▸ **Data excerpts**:
↓↓↓
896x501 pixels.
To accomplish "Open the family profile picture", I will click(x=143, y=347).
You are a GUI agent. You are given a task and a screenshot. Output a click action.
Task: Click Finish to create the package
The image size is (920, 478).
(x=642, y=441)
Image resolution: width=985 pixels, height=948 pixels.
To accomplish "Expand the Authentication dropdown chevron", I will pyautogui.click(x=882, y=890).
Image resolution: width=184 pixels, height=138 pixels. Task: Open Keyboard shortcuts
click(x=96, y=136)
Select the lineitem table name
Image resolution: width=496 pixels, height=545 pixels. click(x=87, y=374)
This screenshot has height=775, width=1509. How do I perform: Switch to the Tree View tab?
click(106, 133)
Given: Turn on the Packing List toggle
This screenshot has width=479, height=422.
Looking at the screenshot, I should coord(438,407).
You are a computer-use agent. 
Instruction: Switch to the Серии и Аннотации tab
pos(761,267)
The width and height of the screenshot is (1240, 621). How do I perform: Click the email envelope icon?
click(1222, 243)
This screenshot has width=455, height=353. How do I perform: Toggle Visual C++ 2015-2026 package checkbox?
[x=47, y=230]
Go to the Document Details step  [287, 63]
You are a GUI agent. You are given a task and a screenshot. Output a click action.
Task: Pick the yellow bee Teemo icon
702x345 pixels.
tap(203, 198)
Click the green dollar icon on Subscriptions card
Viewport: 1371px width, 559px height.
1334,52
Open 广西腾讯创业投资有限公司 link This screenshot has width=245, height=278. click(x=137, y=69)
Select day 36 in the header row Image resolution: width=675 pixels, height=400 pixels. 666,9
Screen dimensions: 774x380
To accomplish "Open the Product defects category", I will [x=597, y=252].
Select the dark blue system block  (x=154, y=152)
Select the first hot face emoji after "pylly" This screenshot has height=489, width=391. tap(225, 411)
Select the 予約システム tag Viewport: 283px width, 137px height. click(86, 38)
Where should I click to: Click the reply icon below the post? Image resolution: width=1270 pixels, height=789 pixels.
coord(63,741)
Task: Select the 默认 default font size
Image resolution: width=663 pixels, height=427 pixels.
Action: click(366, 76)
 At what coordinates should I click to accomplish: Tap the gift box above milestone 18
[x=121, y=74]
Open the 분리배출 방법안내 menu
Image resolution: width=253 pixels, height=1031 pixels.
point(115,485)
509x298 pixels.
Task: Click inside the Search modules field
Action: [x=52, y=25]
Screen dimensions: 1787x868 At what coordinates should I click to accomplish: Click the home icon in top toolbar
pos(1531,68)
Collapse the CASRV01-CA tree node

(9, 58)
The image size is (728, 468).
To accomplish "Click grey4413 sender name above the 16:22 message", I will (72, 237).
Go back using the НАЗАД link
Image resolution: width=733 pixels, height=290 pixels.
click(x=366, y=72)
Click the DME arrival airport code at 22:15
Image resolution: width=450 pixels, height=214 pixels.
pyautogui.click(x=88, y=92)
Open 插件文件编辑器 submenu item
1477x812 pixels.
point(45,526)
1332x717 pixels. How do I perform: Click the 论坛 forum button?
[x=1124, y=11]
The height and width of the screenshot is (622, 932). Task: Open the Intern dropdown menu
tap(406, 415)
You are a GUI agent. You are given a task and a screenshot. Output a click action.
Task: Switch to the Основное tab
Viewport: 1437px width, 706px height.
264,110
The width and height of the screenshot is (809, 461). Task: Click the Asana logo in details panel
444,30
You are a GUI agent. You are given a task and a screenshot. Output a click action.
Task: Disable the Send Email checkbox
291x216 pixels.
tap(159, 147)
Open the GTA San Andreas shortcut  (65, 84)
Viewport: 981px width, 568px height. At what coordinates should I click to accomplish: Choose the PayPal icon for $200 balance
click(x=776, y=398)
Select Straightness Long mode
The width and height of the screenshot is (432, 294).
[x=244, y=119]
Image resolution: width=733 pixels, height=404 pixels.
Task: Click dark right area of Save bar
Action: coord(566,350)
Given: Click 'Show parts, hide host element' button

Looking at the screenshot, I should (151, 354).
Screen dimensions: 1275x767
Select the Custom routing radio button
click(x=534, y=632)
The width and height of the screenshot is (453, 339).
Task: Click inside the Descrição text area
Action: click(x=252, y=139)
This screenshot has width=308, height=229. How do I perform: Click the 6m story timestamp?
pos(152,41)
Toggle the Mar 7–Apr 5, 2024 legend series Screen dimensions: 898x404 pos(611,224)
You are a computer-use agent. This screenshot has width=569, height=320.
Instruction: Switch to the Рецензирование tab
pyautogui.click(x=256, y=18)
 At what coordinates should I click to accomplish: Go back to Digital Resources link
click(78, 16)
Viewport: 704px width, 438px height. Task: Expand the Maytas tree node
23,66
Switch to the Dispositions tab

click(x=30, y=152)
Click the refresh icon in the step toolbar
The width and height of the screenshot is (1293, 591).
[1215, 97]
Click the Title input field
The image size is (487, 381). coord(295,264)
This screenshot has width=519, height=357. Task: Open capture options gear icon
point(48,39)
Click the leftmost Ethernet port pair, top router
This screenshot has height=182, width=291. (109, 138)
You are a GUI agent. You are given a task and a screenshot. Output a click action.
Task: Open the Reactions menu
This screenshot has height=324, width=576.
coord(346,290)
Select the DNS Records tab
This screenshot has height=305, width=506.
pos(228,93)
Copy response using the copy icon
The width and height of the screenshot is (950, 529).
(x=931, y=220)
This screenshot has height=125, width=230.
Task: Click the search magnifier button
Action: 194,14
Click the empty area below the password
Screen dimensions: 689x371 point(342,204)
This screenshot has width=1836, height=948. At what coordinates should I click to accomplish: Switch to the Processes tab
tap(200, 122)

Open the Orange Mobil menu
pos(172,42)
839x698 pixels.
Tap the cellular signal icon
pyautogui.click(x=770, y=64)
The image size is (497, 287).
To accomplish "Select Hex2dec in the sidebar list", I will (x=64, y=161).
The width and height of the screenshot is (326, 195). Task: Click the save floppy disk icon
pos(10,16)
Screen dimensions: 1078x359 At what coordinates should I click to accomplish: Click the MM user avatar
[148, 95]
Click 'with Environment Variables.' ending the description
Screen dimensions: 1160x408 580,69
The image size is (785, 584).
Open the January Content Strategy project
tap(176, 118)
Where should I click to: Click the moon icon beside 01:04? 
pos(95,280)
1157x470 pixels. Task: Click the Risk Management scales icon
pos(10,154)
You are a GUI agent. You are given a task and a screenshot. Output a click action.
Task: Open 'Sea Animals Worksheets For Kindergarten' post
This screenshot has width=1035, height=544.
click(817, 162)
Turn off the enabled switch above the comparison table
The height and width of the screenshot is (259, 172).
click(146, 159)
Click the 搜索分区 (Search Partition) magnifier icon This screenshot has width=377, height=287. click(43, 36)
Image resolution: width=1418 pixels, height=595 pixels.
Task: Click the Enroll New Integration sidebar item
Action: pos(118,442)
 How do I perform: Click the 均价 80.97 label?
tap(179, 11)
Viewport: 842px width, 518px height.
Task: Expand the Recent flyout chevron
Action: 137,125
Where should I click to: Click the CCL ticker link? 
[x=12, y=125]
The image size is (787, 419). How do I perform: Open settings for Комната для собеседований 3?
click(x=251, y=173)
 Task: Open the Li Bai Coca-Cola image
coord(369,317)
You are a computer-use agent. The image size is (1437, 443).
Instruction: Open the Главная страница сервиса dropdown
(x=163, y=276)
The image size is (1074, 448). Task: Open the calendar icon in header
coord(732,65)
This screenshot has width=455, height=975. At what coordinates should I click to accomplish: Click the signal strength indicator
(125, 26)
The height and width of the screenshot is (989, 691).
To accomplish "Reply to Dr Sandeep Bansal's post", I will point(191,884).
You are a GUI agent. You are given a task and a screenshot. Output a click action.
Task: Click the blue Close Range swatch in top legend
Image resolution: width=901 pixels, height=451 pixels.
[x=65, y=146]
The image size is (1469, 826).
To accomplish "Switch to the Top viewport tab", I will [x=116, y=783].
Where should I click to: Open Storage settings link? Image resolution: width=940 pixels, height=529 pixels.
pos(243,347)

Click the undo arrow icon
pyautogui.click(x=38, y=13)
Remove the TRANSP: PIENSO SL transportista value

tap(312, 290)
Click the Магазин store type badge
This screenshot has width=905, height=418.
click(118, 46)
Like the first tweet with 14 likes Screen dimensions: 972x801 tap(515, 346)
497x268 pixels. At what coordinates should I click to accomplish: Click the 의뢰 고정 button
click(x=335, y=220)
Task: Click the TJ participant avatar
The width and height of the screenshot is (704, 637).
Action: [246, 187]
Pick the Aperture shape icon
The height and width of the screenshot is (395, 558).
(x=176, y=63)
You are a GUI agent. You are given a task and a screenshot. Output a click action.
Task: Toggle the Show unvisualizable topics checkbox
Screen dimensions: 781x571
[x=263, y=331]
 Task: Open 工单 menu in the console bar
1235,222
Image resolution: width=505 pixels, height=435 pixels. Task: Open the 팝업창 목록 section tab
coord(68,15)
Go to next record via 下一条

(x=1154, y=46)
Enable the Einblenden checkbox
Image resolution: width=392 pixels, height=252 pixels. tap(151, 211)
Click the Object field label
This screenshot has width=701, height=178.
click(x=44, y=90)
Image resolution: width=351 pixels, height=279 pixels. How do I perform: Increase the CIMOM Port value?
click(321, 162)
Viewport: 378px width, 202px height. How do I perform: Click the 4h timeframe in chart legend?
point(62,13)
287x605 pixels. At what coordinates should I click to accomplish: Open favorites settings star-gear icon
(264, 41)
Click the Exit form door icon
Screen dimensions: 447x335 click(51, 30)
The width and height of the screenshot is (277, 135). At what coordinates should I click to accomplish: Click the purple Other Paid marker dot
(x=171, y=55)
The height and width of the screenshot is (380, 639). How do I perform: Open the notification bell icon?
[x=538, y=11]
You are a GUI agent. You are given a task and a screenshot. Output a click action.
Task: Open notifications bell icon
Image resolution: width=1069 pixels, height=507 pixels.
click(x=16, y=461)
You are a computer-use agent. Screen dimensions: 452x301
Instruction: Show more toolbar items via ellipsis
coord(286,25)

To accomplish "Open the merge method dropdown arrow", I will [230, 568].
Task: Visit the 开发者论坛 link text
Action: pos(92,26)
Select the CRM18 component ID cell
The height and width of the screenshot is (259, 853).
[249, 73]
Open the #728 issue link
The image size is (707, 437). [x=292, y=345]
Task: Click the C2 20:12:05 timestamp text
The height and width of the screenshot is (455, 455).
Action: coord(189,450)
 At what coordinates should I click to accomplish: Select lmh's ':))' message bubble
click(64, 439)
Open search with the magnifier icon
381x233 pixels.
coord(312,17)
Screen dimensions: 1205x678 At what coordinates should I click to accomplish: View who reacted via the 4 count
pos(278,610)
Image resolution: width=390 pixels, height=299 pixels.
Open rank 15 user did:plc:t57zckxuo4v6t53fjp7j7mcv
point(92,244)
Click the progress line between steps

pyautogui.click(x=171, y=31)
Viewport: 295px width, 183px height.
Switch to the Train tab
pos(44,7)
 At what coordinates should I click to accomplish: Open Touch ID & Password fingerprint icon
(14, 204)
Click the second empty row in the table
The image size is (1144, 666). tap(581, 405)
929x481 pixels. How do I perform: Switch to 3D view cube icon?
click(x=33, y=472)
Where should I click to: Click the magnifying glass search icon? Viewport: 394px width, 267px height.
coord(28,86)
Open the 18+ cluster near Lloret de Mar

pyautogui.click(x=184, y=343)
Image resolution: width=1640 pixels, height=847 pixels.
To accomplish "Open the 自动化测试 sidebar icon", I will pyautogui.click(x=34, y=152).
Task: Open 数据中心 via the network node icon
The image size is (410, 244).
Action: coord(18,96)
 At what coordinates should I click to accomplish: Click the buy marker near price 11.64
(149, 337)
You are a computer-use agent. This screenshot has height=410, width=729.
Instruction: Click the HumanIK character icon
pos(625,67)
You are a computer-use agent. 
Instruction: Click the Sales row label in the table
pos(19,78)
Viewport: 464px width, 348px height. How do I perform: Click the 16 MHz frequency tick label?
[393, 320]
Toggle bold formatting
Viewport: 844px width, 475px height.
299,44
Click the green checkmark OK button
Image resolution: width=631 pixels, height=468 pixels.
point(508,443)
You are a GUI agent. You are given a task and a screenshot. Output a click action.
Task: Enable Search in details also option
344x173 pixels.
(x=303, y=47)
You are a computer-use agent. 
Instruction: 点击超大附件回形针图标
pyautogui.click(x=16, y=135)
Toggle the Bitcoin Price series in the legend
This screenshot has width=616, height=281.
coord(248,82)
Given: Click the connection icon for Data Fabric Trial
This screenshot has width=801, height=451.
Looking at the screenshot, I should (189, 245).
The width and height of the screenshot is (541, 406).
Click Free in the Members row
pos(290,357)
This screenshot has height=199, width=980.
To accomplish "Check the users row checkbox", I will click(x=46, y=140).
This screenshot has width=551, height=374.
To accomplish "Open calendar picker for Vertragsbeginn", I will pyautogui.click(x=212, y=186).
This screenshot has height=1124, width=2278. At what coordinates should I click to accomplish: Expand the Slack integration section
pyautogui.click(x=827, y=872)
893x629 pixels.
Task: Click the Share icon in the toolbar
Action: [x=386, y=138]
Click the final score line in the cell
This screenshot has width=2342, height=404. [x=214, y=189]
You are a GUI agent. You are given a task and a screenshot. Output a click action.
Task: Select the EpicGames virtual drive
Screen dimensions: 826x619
↑↑↑
▸ **Brief**:
All lines above containing the string "blue" are to be collected.

▸ **Solution for this task**:
Select the dark blue system block  (x=154, y=152)
Task: Click the blue Close Range swatch in top legend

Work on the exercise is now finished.